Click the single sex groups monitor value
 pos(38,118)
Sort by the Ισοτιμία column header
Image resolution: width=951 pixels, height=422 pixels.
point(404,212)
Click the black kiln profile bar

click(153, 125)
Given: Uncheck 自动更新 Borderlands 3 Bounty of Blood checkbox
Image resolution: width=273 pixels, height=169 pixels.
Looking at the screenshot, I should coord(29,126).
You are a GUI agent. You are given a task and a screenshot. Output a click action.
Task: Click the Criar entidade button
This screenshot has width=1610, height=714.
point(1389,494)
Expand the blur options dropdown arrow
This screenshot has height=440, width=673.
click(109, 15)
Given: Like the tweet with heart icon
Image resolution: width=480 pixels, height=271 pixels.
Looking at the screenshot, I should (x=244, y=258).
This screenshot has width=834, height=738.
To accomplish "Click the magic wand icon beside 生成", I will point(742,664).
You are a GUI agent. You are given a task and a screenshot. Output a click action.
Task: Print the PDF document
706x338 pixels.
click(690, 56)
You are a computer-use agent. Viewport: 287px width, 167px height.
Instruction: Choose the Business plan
○ ○ ○ ○ ○
What you need to do:
The whole of the data must be given again, exactly as shown.

Response below:
Click the single sex groups monitor value
 pos(38,118)
Sort by the Ισοτιμία column header
Image resolution: width=951 pixels, height=422 pixels.
point(404,212)
Click the black kiln profile bar

click(153, 125)
Given: Uncheck 自动更新 Borderlands 3 Bounty of Blood checkbox
Image resolution: width=273 pixels, height=169 pixels.
Looking at the screenshot, I should coord(29,126).
You are a GUI agent. You are given a task and a screenshot. Output a click action.
Task: Click the Criar entidade button
This screenshot has width=1610, height=714.
point(1389,494)
Expand the blur options dropdown arrow
This screenshot has height=440, width=673.
click(109, 15)
Given: Like the tweet with heart icon
Image resolution: width=480 pixels, height=271 pixels.
Looking at the screenshot, I should (x=244, y=258).
This screenshot has width=834, height=738.
To accomplish "Click the magic wand icon beside 生成", I will point(742,664).
You are a GUI agent. You are given a task and a screenshot. Output a click action.
Task: Print the PDF document
706x338 pixels.
click(690, 56)
You are a computer-use agent. Viewport: 287px width, 167px height.
Instruction: Choose the Business plan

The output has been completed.